Isolde s’approcha de la fenêtre. En bas, près de l’entrée, Galina criait sur Lera pendant que Vadim tentait de rassembler les affaires éparpillées partout. Stepan sortit du bâtiment en agitant les bras, essayant d’expliquer quelque chose à sa mère tout en désignant les fenêtres. Galina balança l’un de ses sacs et le frappa à la tête avec.
Isolde expira. Elle se versa le même verre d’eau qu’elle n’avait jamais terminé ce premier soir et prit le téléphone.

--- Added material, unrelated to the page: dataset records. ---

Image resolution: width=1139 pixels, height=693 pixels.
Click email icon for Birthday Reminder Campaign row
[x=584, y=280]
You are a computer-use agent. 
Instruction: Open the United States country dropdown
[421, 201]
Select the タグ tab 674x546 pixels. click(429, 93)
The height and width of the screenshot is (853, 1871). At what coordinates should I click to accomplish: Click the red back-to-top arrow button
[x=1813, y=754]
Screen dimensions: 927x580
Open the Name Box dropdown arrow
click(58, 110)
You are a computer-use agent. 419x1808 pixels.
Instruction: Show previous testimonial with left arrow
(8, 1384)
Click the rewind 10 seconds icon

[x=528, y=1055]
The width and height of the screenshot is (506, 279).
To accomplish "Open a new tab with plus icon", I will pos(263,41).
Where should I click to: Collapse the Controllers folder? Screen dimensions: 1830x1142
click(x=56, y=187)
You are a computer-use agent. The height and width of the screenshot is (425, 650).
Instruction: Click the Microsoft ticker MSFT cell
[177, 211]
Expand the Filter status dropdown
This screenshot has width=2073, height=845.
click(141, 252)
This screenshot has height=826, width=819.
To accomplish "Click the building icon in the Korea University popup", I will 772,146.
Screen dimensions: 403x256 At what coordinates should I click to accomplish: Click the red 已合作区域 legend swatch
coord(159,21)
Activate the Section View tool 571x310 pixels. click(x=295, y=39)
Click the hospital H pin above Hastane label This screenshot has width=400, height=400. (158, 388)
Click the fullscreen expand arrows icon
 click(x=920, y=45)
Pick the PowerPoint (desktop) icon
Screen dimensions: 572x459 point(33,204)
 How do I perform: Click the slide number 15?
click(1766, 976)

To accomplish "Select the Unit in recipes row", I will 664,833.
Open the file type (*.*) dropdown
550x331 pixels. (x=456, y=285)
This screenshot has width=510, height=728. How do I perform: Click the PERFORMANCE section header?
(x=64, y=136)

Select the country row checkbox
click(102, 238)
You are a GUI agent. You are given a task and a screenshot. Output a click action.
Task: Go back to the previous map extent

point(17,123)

« Zinaida Markovna ? Opération terminée. Les parasites ont été éliminés. »
« Bien joué, ma fille », râla la grand-mère dans le combiné. « Et garde bien les papiers de l’appartement—l’acte que j’ai organisé pour toi avant le mariage, en secret, sans que Stepka le sache. Laisse-le croire que c’est la ‘sécurité d’État’ qui l’a mis dehors. Ça lui fera plus peur ainsi. En vérité, ce n’était que la vieille Zina qui donnait une leçon à son petit-fils paresseux et à cette Galina avide. L’appartement est à toi, Isolde. À toi de droit. »
Isolde sourit.
Elle savait la vérité.
L’appartement était vraiment à elle, un cadeau de la grand-mère de Stepan, qui méprisait la cupidité de Galina et la paresse de son petit-fils. Toute cette histoire d’appartement de service à statut spécial n’était qu’un bluff, monté avec l’aide du système de maison intelligente. Mais Stepan, par peur et ignorance, avait tout cru sans questionner.
Il était là en bas—puni, humilié, déconcerté—sans jamais comprendre qu’il n’avait pas perdu face à sa femme.
Il avait perdu contre sa propre stupidité et sa cupidité.